Synonymous nucleotide substitution rates of beta-tubulin and histone genes conform to high overall genomic rates in rodents but not in sea urchins.

Abstract

Sea urchin and rodent genomes have been posited to evolve rapidly as indicated by divergences in single copy nuclear DNA sequences. We have examined whether the synonymous substitution rates of three highly conserved genes, beta-tubulin, histone H4, and histone H3, adhere to these high genomic substitution rates by comparing sequences between two sea urchins, Strongylocentrotus purpuratus and Lytechinus pictus, and between rodents and humans. Whereas the rate of change between the 3' untranslated regions of the beta-tubulin cDNA of S. purpuratus (Sp-beta 1), sequenced in this study, and of L. pictus (Lp-beta 3) was consistent with the overall rate of change estimated from previous DNA hybridization results between these species, the synonymous substitution rates for the carboxyl domains of these beta-tubulins, as well as for the late histones H4 and H3, were significantly depressed.
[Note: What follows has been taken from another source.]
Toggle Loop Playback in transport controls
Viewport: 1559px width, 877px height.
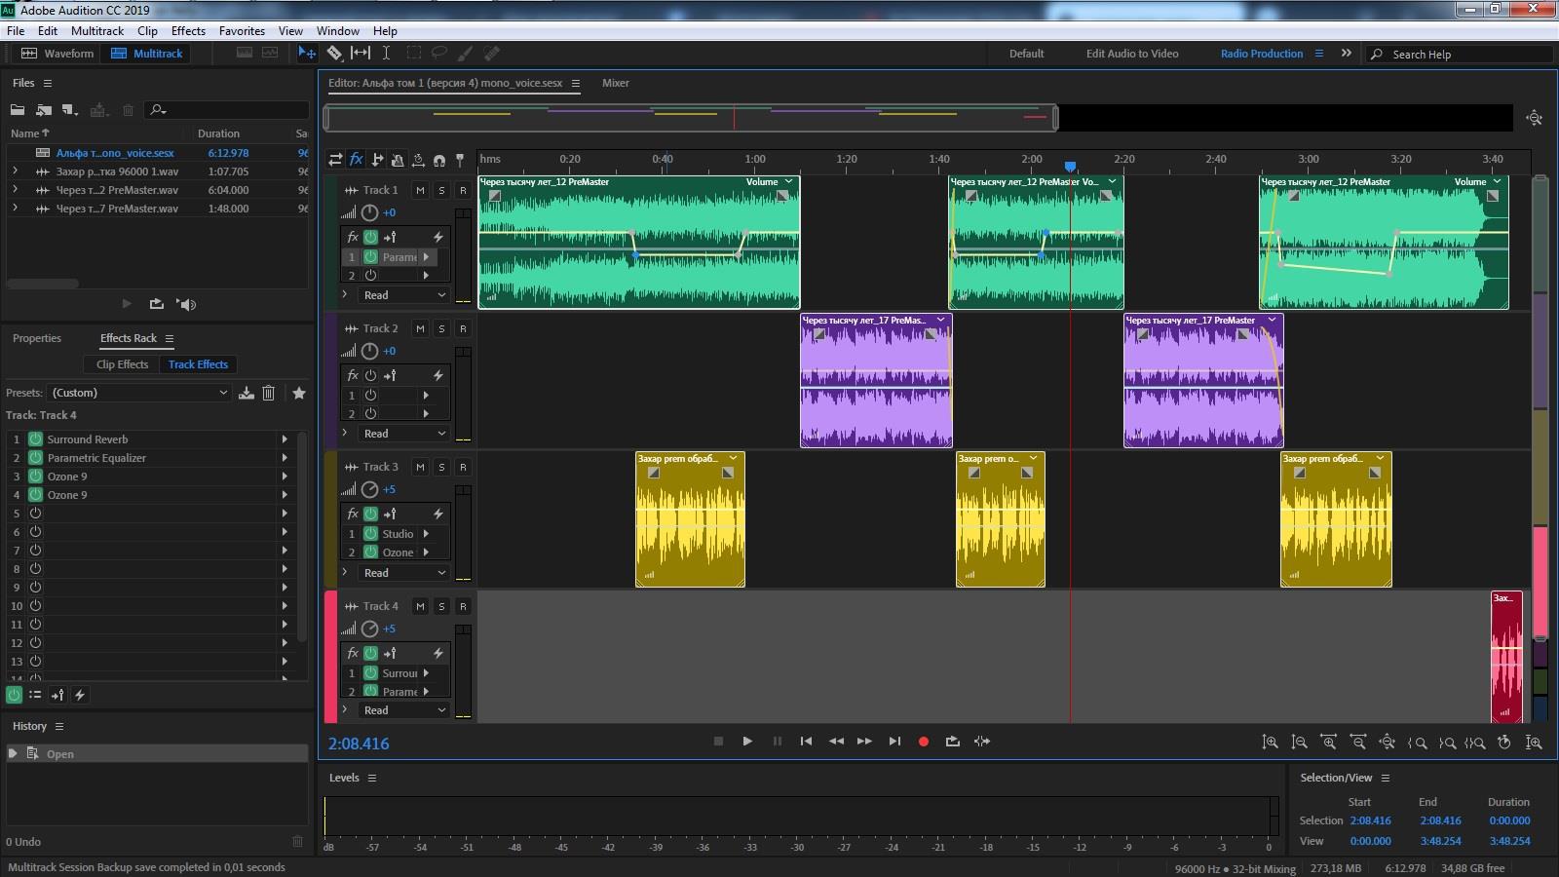click(953, 742)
In contrast, synonymous nucleotide substitution rates between rodents and between rodent and human for the carboxyl domain proper of identical beta-tubulin isotypes and for histone H4 and H3.1 did not differ from the overall rate of change for the rodent genomes. Moreover, an analysis of paralogous human and mouse beta-tubulin sequences supported the conclusion that the synonymous substitution rates in the mouse were higher than those in the human. Differences in constraint on evolutionary change were not evident strictly from the conserved amino acid sequences and base compositions of these genes. Other constraining influences seemed more relevant to the departure of the synonymous substitution rates of the sea urchin beta-tubulin and histone coding regions from the average genomic rate.